Юного гостя ввели в дом, занимаемый полковником, — это был дом сельского попа, — усадили, ухаживали за ним, как за найденышем, полковым найденышем. Вошла матушка-попадья, заинтересованная необыкновенным шумом, да так и всплеснула руками:
— Ах, святители! да какой же молоденький! Да и какая же мать-злодейка отпустила дитю такую!

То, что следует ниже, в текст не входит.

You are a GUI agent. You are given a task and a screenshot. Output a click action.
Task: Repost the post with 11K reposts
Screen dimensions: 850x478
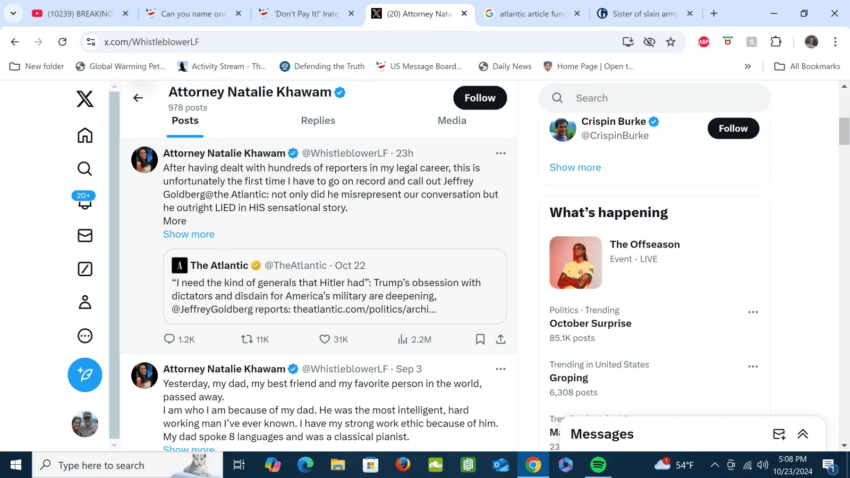click(247, 339)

— А вы, матушка, живей самоварчик велите подать да закусить чего-нибудь нашему птенчику, — распоряжался добряк полковник.
— Да где это вы раздобыли младенца такого? Ах, святители! и жалости в них нет! — убивалась попадья.
— Это нашему полку Бог послал радость, — смеялся полковник. — Да не морите же его, матушка! Он совсем ослаб.
— Сейчас, сейчас…
Юный воин действительно изнемог. Необыкновенная бледность щек выдавала это изнеможение, а внутренняя тревога добивала окончательно. Да и кого хватило бы на такой подвиг, на такие труды, когда на карту ставилась вся жизнь, и назади даже не было примера, на который бы можно было опереться? Кто же бы не поддался тревоге в таком положении? И на какие щеки не сойдет бледность в минуты, когда вынимается жребий жизни? А ведь это ребенок, девочка, еще не выросшая из коротенького платьица, но уже отважившаяся на небывалый, исторический подвиг… Тысячи трудностей, мелочей, но в ее положении — роковые мелочи опутывают ее как паутиной. Ее может выдать голос, походка, всякое движение, ненужный блеск глаз и стыдливость там, где у мужчин не блеснут глаза, не вспыхнет румянец стыдливости или нечаянности… И во сне она должна помнить, что она должна быть он… А эти противные женские окончания на а — была, спала, ела — так и сверлят память, путают, мешают говорить, бросают в краску и в холод.